At least 60 Afghans and 13 U.S. troops were killed after two suicide bombers and gunmen attacked crowds flocking to Kabul’s airport Thursday.
ISIS has claimed the responsibility of the attack and said one of its suicide bombers targeted “translators and collaborators with the American army”. U.S. officials also blamed the group, news agency Reuters reported.
Hours after the twin blasts, a third explosion was reported by news agency AFP while unconfirmed reports said there may have been more.
Kabul health officials were quoted as saying 60 civilians were killed. Video shot by Afghan journalists showed dozens of bodies strewn around a canal on the edge of the airport. At least two blasts rocked the area, witnesses said.
The American casualties, which increased to 13 from 12 later on Thursday according to U.S. officials, were believed to be the most U.S. troops killed in Afghanistan in a single incident since 30 personnel died when a helicopter was shot down in August 2011.
The attack was carried out as U.S. forces raced to complete their withdrawal from Afghanistan, after President Joe Biden said the United States had long ago achieved its original rationale for invading the country in 2001: to root out al Qaeda militants and prevent a repeat of the Sept. 11 attacks on the United States.

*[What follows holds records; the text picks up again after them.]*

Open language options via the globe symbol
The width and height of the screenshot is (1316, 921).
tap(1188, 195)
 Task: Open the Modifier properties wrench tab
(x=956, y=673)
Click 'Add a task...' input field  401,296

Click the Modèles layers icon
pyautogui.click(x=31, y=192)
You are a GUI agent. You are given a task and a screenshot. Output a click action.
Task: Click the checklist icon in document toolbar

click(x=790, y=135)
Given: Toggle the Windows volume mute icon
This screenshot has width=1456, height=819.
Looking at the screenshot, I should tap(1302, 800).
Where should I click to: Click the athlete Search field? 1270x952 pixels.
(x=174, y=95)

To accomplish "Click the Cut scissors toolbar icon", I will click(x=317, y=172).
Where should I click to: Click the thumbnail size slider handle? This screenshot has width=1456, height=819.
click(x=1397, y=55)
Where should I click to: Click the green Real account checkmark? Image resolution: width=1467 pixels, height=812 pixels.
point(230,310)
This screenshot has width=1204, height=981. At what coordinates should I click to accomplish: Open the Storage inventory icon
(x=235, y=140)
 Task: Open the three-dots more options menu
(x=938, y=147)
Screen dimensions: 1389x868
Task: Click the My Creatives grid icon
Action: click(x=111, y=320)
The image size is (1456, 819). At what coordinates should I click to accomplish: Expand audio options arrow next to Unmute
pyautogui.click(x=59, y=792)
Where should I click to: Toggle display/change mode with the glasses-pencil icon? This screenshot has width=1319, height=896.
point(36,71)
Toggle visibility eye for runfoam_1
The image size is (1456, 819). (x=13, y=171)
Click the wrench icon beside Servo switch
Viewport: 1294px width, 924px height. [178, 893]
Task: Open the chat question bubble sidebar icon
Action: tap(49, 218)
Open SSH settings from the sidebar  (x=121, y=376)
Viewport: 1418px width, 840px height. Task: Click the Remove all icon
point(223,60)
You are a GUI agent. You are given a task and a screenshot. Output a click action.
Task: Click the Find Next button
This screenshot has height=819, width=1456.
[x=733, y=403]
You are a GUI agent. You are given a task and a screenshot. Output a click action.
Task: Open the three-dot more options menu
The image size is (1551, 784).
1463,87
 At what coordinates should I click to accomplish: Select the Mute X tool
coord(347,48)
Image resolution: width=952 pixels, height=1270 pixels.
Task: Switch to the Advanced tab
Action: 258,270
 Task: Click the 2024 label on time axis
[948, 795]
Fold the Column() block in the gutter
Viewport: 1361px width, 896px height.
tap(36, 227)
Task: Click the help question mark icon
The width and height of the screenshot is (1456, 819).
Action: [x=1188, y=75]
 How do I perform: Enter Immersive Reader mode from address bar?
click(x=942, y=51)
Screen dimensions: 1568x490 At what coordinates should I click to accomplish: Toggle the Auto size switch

Biden vowed to go after the perpetrators of Thursday’s bombing and said he had ordered the Pentagon to plan how to strike ISIS-K, the ISIS affiliate that claimed responsibility.
“We will not forgive. We will not forget. We will hunt you down and make you pay,” Biden said during televised comments from the White House.
Corpses were in the canal by the airport fence, video from the scene showed, some being fished out and laid in heaps while wailing civilians searched for loved ones.
“For a moment I thought my eardrums were blasted and I lost my sense of hearing. I saw bodies and body parts flying in the air like a tornado blowing plastic bags. It is a carnage. I saw bodies, body parts, elders and injured men, women and children scattered,” said one Afghan who had been trying to reach the airport. “That little water flowing in the sewage canal had turned into blood.”
The U.S. deaths were the first in action in Afghanistan in 18 months, a fact likely to be cited by critics who accuse Biden of recklessly abandoning a stable and hard-won status quo by ordering an abrupt pullout.
General Frank McKenzie, head of U.S. Central Command, said the United States would press on with evacuations, noting that there were still around 1,000 U.S. citizens in Afghanistan. But several Western countries said the mass airlift of civilians was coming to an end, likely to leave no way out for tens of thousands of Afghans who worked for the West through two decades of war.
McKenzie said U.S. commanders were bracing for more attacks by ISIS, including possibly rockets or vehicle-borne bombs targeting the airport.
“We’re doing everything we can to be prepared,” he said.